Its been 2 weeks since Patchy moved on. Clover had a rough few days. I was violently ill the night of, and between Patchy being missing and her mom being sick, Clover got pretty freaked out. She hid under the bed for hours.
When we got back to our house in the city, Clover could smell Patchy everywhere, and was really unsettled. I’m sure from her perspective its all pretty scary. Her dog buddy was sick, but still kicking, then was taken away and never seen again… Clover was pretty scared and melancholy for the first week, especially when we went back to work. Our walk to the office that first morning felt really hollow.
But neither of us have had much chance to sit and cry. I returned home Friday afternoon, stopping in briefly at work, but we only spent that first night alone. Saturday I went with a friend to watch Matilda: The Musical, which was very happy and upbeat.
That night, I had a slightly unexpected house guest that stayed with us from Saturday evening to Tuesday afternoon. Then immediately following, my mother stayed over Tuesday & Wednesday nights before flying out with me to Seattle for a wedding. We were there from Thursday to Sunday. Then through a course of events, I became a last minute dog sitter starting Monday.
Clover, too, hasn’t been left alone. During my jaunt to Seattle, I left her with a coworker who stayed at our place for the 4 days. She went on more adventures with her than she has with me!
I laughed because in the 2 short weeks following Patchy, Clover and I have barely spent 2 nights alone at my place. (That first Friday when we got back and the Sunday after getting back from Seattle.)

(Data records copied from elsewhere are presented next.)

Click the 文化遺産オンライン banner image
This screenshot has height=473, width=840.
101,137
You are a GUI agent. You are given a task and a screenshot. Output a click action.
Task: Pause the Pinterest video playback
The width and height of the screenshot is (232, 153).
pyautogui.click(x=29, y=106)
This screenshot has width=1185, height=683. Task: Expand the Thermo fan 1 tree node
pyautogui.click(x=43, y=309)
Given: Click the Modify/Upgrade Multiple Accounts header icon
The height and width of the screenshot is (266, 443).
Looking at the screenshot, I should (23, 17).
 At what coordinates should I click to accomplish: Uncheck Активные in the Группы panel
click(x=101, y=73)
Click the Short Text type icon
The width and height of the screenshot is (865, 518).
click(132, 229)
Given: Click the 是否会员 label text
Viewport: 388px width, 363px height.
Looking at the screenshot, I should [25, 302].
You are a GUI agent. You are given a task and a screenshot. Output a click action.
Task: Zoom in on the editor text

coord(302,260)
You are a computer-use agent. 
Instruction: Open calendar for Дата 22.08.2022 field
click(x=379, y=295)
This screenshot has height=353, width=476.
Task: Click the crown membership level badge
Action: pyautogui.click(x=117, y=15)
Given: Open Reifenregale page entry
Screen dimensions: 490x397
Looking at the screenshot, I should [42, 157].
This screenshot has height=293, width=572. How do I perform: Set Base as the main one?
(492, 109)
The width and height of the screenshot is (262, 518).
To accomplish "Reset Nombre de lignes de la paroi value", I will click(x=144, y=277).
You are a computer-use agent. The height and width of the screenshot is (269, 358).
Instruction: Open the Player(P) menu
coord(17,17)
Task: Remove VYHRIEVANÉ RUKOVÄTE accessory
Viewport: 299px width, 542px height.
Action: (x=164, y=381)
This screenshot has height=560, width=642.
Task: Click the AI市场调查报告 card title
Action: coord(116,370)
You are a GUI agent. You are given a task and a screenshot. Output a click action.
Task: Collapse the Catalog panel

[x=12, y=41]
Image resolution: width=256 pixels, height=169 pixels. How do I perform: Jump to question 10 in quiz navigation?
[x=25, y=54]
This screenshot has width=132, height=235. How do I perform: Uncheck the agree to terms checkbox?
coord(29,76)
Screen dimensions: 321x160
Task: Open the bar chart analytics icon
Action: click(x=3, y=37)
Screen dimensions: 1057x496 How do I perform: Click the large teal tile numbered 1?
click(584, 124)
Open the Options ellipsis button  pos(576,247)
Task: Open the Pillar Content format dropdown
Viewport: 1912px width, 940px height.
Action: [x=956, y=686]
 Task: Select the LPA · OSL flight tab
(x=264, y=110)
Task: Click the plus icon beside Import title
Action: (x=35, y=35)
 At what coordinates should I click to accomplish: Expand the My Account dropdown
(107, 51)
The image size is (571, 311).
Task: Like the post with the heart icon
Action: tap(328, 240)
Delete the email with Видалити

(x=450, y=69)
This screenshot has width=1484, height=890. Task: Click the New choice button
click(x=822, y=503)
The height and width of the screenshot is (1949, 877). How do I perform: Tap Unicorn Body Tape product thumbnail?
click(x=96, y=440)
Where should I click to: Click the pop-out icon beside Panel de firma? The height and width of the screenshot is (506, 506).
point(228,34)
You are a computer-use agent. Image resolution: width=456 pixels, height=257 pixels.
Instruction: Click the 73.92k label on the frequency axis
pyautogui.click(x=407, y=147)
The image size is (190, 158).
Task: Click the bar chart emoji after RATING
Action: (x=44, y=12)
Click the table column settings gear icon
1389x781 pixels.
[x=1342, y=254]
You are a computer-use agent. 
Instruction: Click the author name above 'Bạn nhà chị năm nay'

Its been a lot of distraction, and forced “continue on”. Clover still goes to work daily with me, and we both still have our ‘routine’. We’ve just had quite a few interruptions and accommodations along the way. Its made it harder to get caught in a whirlwind of emotion. Though, I managed last night. Watching the two dogs run around my backyard, I grew tearful thinking of Patchy. I hope she is running happily somewhere too.